Even with the specter of higher interest rates on the horizon, investors can't get enough of bonds. And we all know that the Wall Street types can follow the money better than anyone else. That means we're likely to see a slew of new bond funds and new bond products being brought to market in the coming months. In fact, according to Morningstar data, 16 fixed-income funds have been launched this year, compared to 14 stock funds. That may not seem like a huge difference, but compare that to last year, when 179 new stock funds and only 72 bond funds were born.
Ignore the fad
I'm pretty confident that we'll see a whole slew of new bond products on the market in 2010, in response to overwhelming investor demand. However, this is one trend that investors can safely ignore, on both a small and a larger scale. First of all, existing bond funds and ETFs are more than sufficient to meet investor needs. The purpose of having an allocation to bonds is to reduce volatility and protect capital over the long-run. You can do that with a broad-market, low-cost exchange-traded fund like Vanguard Total Bond Market ETF (NYSE: BND ) or iShares Barclays Aggregate Bond Fund (NYSE: AGG ) .
There are scores of other funds that focus on various segments of the bond market if you need more specialized exposure. Odds are good that many of the funds that will hit the market in the near future will be more exotic fare, boasting investment strategies that investors don't really need at prices that investors really shouldn't pay.
More importantly, if you've been loading up on bonds out of fear that the market may take another tumble, be aware that you're feeding into the performance-chasing mentality that has tripped investors up in the past. The damage has already been done to the stock market, and the recovery period has begun. It's human nature to want to run for the hills when things are looking bleak. But by fleeing the stock market after the fall, all you've done is lock in your losses and taken yourself out of the game for any near-term future gains. The truth is that the bullish bond market cycle is at an end. If you want to get your portfolio back on track, stocks offer the greatest growth potential in the coming decade.
Stocking up on the best
All investors, even those with 30 or more years until retirement, should have at least some fixed-income exposure in their portfolio to help smooth out bumps in the market's road. But stocks should still make up the biggest part of your allocation for almost all investors. If you're anxious about dipping your toes back into the equity waters, consider picking up a low-cost, well-diversified ETF as a starting point. Some good choices include Vanguard Total Stock Market ETF (NYSE: VTI ) , iShares S&P 500 Index (NYSE: IVV ) , and the SPDR S&P 500 ETF (NYSE: SPY ) .

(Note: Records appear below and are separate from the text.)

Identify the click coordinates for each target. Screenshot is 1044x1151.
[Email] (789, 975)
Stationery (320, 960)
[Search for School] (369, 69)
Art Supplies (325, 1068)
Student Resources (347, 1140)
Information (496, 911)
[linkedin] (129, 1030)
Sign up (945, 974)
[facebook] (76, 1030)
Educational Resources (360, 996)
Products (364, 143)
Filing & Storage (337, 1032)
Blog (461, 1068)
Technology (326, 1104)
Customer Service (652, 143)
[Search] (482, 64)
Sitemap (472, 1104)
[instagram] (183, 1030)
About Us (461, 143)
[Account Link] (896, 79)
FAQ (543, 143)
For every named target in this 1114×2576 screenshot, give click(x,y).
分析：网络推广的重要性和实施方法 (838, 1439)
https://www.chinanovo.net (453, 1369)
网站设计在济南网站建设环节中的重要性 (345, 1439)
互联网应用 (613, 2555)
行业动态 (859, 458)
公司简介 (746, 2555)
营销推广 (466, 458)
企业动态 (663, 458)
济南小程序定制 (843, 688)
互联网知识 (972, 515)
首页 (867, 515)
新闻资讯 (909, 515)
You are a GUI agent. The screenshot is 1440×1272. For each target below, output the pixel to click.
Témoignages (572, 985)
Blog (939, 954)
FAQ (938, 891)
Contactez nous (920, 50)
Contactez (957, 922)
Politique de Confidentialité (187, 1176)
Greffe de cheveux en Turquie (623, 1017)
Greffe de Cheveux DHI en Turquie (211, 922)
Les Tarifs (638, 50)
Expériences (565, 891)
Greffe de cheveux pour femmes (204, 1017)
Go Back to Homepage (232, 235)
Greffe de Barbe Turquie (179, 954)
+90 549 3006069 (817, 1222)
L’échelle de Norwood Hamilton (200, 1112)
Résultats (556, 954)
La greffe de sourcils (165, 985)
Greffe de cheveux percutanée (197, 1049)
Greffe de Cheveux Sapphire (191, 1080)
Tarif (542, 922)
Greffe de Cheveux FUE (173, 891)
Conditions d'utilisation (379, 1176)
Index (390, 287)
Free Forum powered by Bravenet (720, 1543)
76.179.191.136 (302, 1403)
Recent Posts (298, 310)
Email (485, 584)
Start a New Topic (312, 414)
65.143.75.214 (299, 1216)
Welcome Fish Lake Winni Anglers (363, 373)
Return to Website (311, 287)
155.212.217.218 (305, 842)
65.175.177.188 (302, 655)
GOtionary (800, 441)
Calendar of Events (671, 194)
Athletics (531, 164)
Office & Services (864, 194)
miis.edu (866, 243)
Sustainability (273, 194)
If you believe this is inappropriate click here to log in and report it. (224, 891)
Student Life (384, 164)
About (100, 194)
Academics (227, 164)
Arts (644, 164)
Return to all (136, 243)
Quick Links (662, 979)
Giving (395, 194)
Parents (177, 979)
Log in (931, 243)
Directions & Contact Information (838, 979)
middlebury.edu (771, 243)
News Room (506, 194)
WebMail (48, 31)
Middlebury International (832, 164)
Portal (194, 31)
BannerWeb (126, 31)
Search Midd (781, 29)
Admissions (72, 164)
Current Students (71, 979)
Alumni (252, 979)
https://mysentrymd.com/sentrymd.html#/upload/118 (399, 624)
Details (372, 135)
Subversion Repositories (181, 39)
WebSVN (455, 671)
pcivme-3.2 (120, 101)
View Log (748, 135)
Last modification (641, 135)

So far in this market rally, lower-quality stocks and higher-risk asset classes like emerging markets and small-cap stocks have taken center stage. However, don't count on that trend continuing for too much longer. Investors should still maintain their long-term exposure to small-caps and emerging stocks. Just don't be lured by hot returns and load up on these areas to make up lost ground. Domestic large-caps should still form the backbone of your portfolio. I'm guessing this corner of the market will shift back into a leadership position in the next stage of the market recovery, so make sure you've got adequate coverage here.
Likewise, dividend-paying stocks haven't exactly been an investor favorite as of late, but if economic growth proves elusive in the future, your portfolio will be glad for that extra shot of dividend income. Chevron (NYSE: CVX ) and Johnson & Johnson (NYSE: JNJ ) are both decent blue chips with reasonable valuations and yields in excess of 3%. It can't hurt to make sure you've got some strong dividend payers sprinkled among your large-cap holdings.
I'm betting that investors will eventually forget their fear of stocks and move slowly back into the market in the coming quarters. However, by letting their emotions get the better of them, they will have missed out on almost all of the immediate post-recession rebound. Bonds surely have a place in everyone's portfolio, but stocks will likely be the superstars of the next decade, so make sure you're not hiding on the sidelines while the market passes you by.